Zypern könnte sein Veto einlegen

Es gibt aber auch Politiker, die davor warnen, sich zu stark von der Türkei abhängig zu machen und Ankara bei den Beitrittsverhandlungen einen "Rabatt" einzuräumen. Allein schon das EU-Mitglied Zypern könnte jede Vereinbarung verhindern. Denn Zypern verlangt die Anerkennung durch Ankara, die diese bisher verweigert. Bleibt es dabei, drohte Zyperns Präsident Nocos Anastasiades mit einem Veto. Die Insel ist in einen griechischsprachigen Südteil und einen türkischsprachigen Nordteil geteilt, dort stehen auch türkische Truppen.

Das Zypern-Problem hat schon lange Fortschritte in den Türkei-Beitrittsverhandlungen aufgehalten. Selbst Bundeskanzlerin Merkel hat auch eine Vollmitgliedschaft der Türkei bisher abgelehnt. Die steht allerdings auf absehbare Zeit trotz der Verhandlungen nicht an, glaubt EU-Kommissionspräsident Jean-Claude Juncker. "Momentan ist die Türkei nicht beitrittsreif. Und ich glaube, das wird sie auch in zehn Jahren nicht sein", sagte er dem "Handelsblatt".

Doch das vielleicht größte Problem ist, dass sich EU-Länder finden müssen, die syrische Flüchtlinge aus der Türkei auch aufnehmen. Schon bei bisher geplanten gesamteuropäischen Verteilaktionen ist man über geradezu lächerlich kleine Zahlen nie hinausgekommen. Ungarn etwa lehnt jede Aufnahme weiterer Syrer kategorisch ab.

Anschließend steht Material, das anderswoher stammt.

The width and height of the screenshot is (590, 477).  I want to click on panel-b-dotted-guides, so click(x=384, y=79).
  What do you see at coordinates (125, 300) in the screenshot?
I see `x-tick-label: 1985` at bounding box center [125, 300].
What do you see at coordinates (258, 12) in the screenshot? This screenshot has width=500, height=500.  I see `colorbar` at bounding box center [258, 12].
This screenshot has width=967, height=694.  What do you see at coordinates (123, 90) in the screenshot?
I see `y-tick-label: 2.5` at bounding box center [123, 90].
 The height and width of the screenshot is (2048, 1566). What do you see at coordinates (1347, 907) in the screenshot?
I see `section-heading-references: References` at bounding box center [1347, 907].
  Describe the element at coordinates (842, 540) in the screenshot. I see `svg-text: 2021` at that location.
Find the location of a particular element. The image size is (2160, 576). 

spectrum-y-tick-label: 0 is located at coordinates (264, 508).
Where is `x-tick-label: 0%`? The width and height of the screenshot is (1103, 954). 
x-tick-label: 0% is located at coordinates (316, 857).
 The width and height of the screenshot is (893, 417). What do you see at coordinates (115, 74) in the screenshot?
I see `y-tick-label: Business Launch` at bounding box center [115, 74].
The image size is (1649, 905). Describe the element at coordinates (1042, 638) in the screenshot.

Aber auch die jüngsten Landtagswahlen in Deutschland, wo die einwanderungsfeindliche AfD stark zugelegt hat, haben gezeigt, dass die EU-Regierungen stark unter Druck stehen. Die Staats- und Regierungschefs wollen und müssen den Zustrom bremsen. Angela Merkel glaubt, das gehe am besten, wenn alle Europäer an einem Strang ziehen - und zusammen mit der Türkei. Mark Rutte sagte knapp: "Es gibt keine Alternative. Wir müssen eine Übereinkunft finden." Ob das gelingt, werden die kommenden Stunden zeigen. Zunächst wollen sich die EU-Regierungschefs intern abstimmen. Am Freitag wollen sie sich dann mit dem türkischen Ministerpräsidenten Ahmet Davutoglu treffen. Fast jeder hier rechnet mit einer langen Nacht.